Somut olayda davacı taraf ödeme tarihinden itibaren avans faiz talebinde bulunmuştur. Taraflar arasındaki sözleşmenin niteliği talep edilecek faizin türü ve faizin hangi tarihten itibaren istenebileceğini açıklığa kavuşturmak zorunludur. Taraflar arasındaki tüketici işlemi tüketici kredisi sözleşmesi mahiyetindedir. Yapılan sözleşmede banka kredi veren tüketici kredi alan konumundadır. Yeni TTK 19. madde hükmü ve Eski TTK 21. madde hükmü uyarınca tacir olan bankanın borçlarının ticari olması asıldır. Taraflardan yalnızca biri için ticari iş niteliğinde olan sözleşmeler, kanunda aksine hüküm bulunmadıkça diğer taraf için de ticari iş sayılır. Buna göre yapılan sözleşme banka yönünden ticari iş niteliğindedir. Bu nedenle yapılan sözleşme tüketici yönünden de ticari sayılır. Ticari iş niteliğinde olan sözleşmeler de taraflar 3095 Sayılı Kanun 2/2. madde hükmü uyarınca avans faiz talep edebilir. Bu nedenle başlatılan icra takibinde tüketicinin avans faiz talebinde bulunması usul ve yasaya uygundur. Aksine uygulama yani yapılan işi sadece banka yönünden ticari iş kabul ederek tüketicinin açacağı davalarda avans faiz talep edemeyeceği sadece yasal faiz talep edilebileceğini kabul etmek Tüketici Kanunu'nun temel ilkelerine ve hukukun temel ilkelerine ayrıca hakkaniyet ve dürüstlük kurallarına açıkça aykırılık oluşturur.

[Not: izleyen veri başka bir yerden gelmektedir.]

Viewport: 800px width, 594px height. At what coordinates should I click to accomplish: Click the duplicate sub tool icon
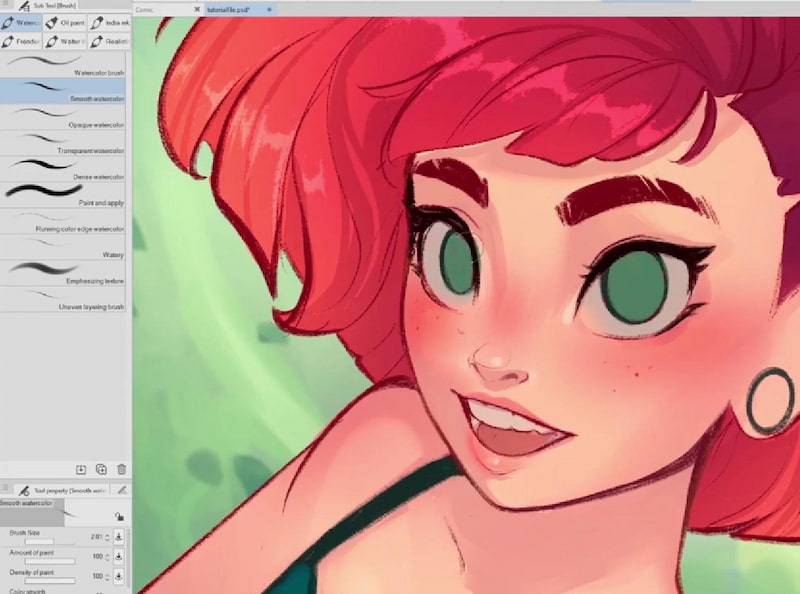(x=101, y=469)
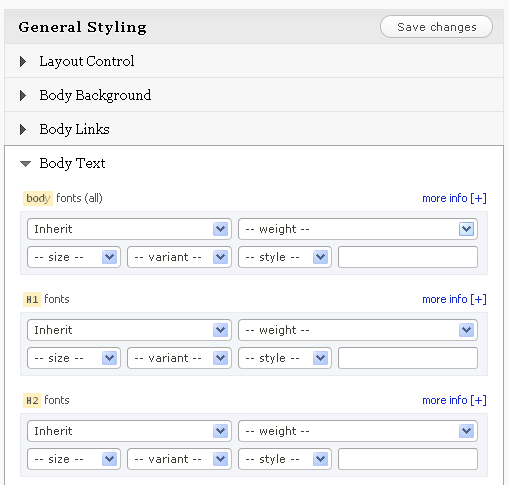Open body fonts size dropdown

click(74, 257)
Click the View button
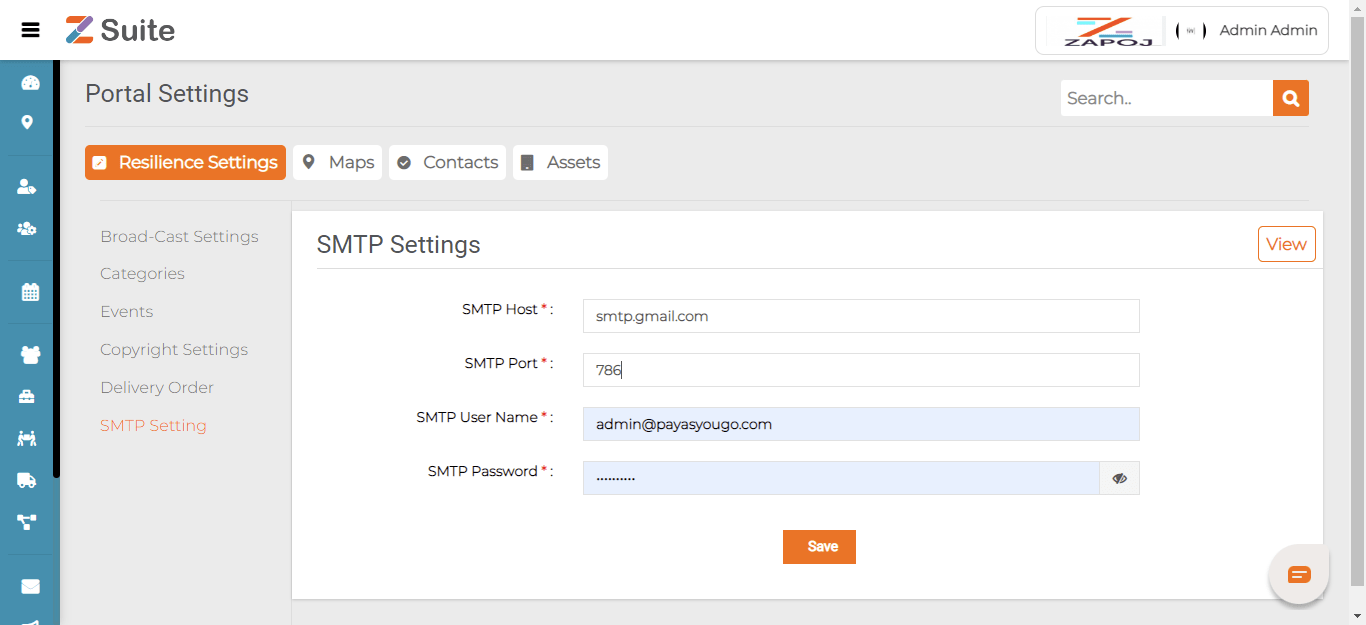This screenshot has height=625, width=1366. [x=1286, y=244]
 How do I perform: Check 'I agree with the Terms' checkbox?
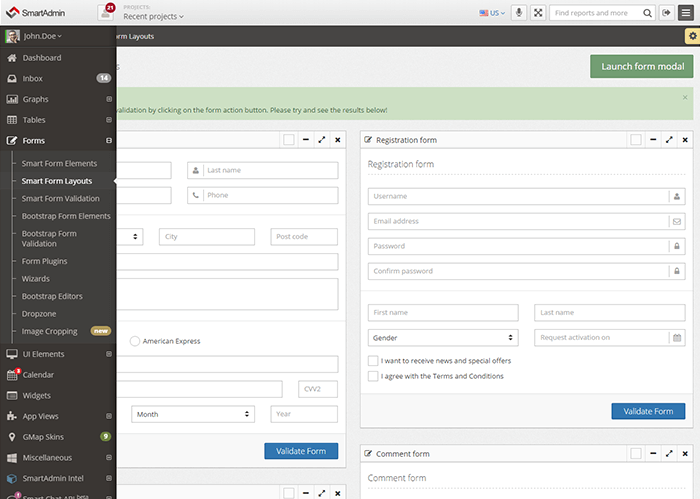[x=373, y=376]

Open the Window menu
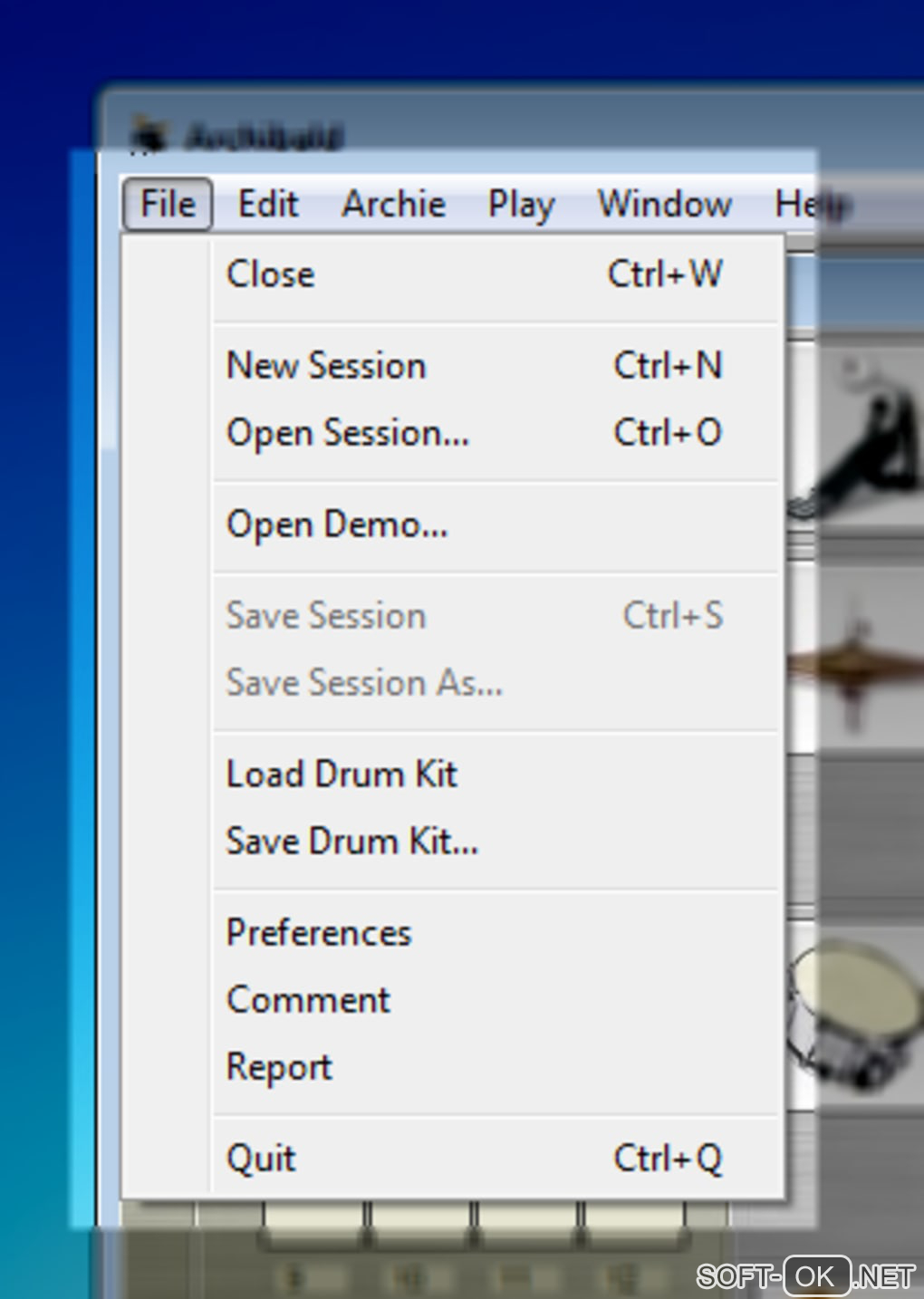(664, 204)

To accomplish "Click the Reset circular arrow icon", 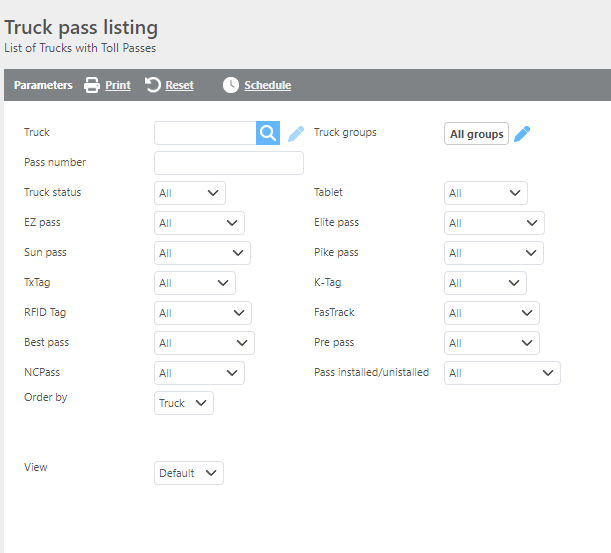I will click(153, 85).
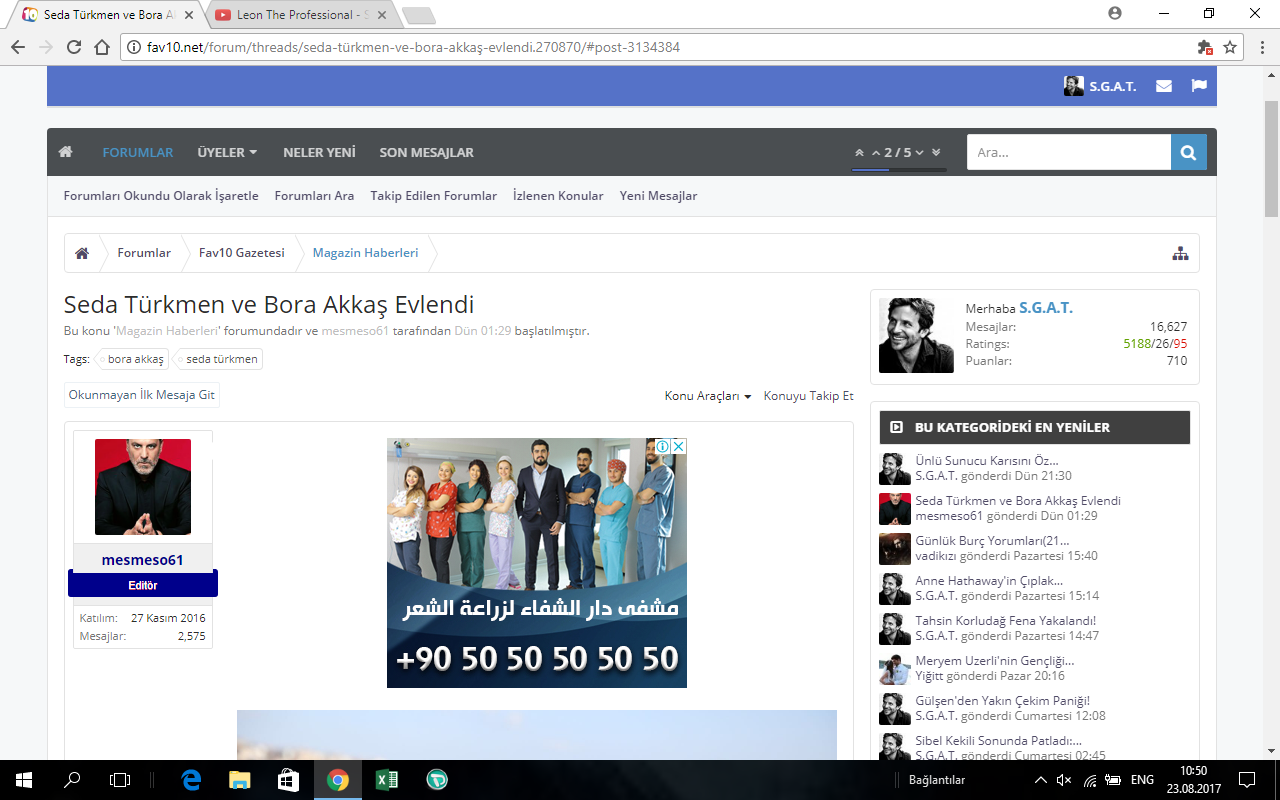Screen dimensions: 1280x800
Task: Click the home icon in the breadcrumb
Action: [82, 253]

Taraflar arasında sözleşme ilişkisi bulunduğundan bu sözleşmeye dayalı olarak haksız verilen paranın iadesi Eski BK 125, Yeni TBK 146. madde uyarınca 10 yıllık zamanaşımına tabidir. Yüksek Yargıtay Yerleşik uygulaması da bu yöndedir. (HGK 17.02.2010, 2010/13-93 E., 2010/88 K.; 13 HD. 18.07.2011 2011/4736 E., 2011/11579 K.) Taraflar arasında sözleşme ilişkisi bulunması durumunda hiçbir şekilde Eski BK. 66. maddede öngörülen 1 yıllık, Yeni TBK 82. maddede öngörülen 2 yıllık zamanaşımı süresi uygulanamaz. Zamanaşımı sözleşme ilişkisi bulunması nedeniyle on yıldır.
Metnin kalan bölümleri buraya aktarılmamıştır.